There's a technique to the second one for making sure your bases are covered professionally since you're in potentially risky territory. Part of it is reporting what's happening to your manager and HR (paper trail). The second part is saying something like "Look, I'm not interested in you, never was. You're not even my friend. You're my co-worker, and we're going to hang out with co-workers. Are you okay with that?"
That's too bad. Maybe there is nothing you can do, since your nod and "mmhmmm" was not noticed. Maybe you have to mention a girlfriend to maintain symmetry, or something. It is uncomfortable to be misunderstood in this way; it's not necessarily all under your control. For what it's worth, I think it's fine to say directly, "I'm not interested in dating you," and let the chips fall where they may, but I understand that makes some people uncomfortable.
"Letting the chips fall where they may" can include permanent unemployability. Let's just say I'm not going to be asking anyone else to catch up over coffee.
One can't live one's whole life worried about this. When I (female) ask male colleagues etc for informational interviews, work coffee, other meetings, I face the same problem. All you can do is be clear in the first place and exit gracefully if misunderstanding persists.
"Hey, I'm really interested in your experience teaching kids how to create GUIs using tkinter.

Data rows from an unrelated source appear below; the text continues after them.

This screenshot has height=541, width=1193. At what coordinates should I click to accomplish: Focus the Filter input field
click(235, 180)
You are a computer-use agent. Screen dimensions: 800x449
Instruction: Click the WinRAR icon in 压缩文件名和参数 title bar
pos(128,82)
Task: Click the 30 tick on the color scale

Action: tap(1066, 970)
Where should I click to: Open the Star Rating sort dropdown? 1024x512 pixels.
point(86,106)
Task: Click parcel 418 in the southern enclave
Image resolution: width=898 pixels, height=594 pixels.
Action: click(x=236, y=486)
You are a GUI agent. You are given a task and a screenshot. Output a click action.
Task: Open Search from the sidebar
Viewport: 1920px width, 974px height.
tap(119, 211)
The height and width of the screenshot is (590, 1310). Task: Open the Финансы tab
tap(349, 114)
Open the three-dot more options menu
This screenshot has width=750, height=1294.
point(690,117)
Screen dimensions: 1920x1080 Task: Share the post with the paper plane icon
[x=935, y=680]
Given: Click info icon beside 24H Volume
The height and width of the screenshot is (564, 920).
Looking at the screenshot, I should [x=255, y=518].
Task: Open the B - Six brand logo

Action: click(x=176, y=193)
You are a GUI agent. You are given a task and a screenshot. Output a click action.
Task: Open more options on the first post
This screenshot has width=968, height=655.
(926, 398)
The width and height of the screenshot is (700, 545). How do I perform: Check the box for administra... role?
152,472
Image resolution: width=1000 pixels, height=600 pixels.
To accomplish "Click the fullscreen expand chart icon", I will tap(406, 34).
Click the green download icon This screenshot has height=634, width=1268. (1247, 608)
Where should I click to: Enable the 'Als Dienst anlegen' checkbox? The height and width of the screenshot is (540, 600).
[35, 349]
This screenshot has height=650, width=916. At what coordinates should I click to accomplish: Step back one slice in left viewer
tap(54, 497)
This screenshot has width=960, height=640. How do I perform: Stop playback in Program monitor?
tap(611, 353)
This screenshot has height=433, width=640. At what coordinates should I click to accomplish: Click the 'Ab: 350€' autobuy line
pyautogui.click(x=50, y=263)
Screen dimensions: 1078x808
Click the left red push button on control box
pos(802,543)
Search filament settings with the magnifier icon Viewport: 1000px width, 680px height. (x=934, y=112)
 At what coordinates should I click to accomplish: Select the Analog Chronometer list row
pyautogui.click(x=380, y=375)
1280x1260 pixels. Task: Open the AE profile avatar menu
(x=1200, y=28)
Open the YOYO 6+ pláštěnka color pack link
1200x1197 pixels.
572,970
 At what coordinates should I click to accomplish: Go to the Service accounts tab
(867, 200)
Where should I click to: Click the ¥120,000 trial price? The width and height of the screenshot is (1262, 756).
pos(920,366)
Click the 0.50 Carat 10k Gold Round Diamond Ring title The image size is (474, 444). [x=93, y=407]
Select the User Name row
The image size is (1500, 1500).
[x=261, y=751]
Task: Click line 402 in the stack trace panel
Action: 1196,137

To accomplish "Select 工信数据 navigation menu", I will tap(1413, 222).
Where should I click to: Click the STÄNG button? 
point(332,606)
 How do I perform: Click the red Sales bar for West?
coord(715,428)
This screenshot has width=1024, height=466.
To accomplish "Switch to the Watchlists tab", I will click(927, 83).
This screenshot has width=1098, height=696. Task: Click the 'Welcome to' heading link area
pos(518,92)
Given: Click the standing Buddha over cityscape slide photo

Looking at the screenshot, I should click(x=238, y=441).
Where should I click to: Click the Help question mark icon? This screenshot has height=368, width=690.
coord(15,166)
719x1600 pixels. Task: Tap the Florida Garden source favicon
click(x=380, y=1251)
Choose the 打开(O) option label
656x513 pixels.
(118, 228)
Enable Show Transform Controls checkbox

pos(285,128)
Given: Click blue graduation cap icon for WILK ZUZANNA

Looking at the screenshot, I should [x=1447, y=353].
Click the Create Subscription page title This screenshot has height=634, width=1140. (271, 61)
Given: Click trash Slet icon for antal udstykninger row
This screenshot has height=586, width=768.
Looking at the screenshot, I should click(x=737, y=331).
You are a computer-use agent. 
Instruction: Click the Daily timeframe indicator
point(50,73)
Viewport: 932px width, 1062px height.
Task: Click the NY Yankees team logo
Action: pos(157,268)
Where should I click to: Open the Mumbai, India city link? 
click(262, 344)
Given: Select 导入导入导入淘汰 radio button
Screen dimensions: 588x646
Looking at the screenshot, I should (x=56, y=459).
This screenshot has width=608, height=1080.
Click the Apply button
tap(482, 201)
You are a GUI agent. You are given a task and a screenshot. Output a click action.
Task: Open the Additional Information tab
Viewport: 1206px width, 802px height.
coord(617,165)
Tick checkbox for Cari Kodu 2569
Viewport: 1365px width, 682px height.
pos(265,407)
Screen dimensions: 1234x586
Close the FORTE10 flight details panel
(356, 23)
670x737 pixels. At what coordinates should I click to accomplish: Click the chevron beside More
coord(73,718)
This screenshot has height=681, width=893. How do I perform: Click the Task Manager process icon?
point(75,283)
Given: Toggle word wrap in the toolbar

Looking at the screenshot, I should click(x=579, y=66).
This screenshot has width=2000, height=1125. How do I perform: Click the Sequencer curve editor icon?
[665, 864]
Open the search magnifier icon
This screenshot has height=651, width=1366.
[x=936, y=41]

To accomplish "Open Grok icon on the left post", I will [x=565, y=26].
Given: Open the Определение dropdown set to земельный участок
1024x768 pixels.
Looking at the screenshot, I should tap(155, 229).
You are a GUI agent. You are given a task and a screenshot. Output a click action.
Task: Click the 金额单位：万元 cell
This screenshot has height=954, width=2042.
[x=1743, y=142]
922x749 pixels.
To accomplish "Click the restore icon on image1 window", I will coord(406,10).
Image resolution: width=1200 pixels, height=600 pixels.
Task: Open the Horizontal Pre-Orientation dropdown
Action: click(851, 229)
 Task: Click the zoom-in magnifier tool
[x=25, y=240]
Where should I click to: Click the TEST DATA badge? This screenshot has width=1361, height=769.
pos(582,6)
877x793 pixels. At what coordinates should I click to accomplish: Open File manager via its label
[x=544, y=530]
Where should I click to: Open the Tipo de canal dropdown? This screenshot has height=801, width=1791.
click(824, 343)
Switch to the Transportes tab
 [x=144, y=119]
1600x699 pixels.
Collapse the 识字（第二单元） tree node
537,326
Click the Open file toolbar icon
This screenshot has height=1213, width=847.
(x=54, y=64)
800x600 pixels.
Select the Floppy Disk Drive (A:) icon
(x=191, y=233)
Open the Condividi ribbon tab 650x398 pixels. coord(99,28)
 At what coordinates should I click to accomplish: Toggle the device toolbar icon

Could I ask you about that over coffee?" If there's a persistent misunderstanding that this is a romantic conversation, you just gotta leave it -- nothing else to do.
If you're going to take it that way, don't interact with humans ever. You do you, my friend. But that's black-and-white illogical thinking. "Once I asked a woman to discuss a tech thing and then she mentioned her boyfriend forever." Who cares? One person had a hangup or a bad experience, and the horrible outcome is that she mentioned her boyfriend a few times. Try again with someone else, guy or gal. Try asking two people to coffee at once. There won't be any tragedies if you are polite and professional.
>the horrible outcome is that she mentioned her boyfriend a few times.
You're missing the point. The horrible outcome is that she will forever hold the irrational concern that you're hitting on her. It will colour everything you say or do.
I think he/she got the point, but just doesn't see it as a big deal. I don't either, though I can understand the hesitation.
The parent poster's point is that you really can't let that bother you, and that in situations like these a thicker skin for awkwardness pared with straightforward but polite communication will serve you better in the long run.
Since my bad experience inviting a female colleague out to coffee, I've never really gotten too socially close to my female colleagues, and it has harmed neither my professional career nor my social life. I have female friends, I just don't make them at work.
There will always be people who take things you say or do the wrong way. That just comes with the territory. If you want to be good at your tech job, you won't be able to avoid working with other people in some form, so you might as well make the best of it.
Your best move is to play the game with both hands above the table, not to avoid playing the game at all.
Here's a suggestion for what to say: "Sounds like there's some sort of misunderstanding. I'm not interested in you as anything more than a coworker. We're on the same team and I need to know how to work with you. If you don't want coffee how about we just chat sometime in a meeting room?"
If they're still being weird about it, then it's probably worth discussing with your manager because that other person is probably generally difficult to work with. Also to cover your own ass from the specter of future sexual harassment issues if that's what you're worried about.
If you're just worried about the other person making it weird... I don't mean to dismiss the concern, but there are plenty of weird people out there, and it's unimportant in the grand scheme of things.
This can swing both ways of course. I've had situations where colleagues were interested in me, and got nasty when I made sure they knew it was professional coffee.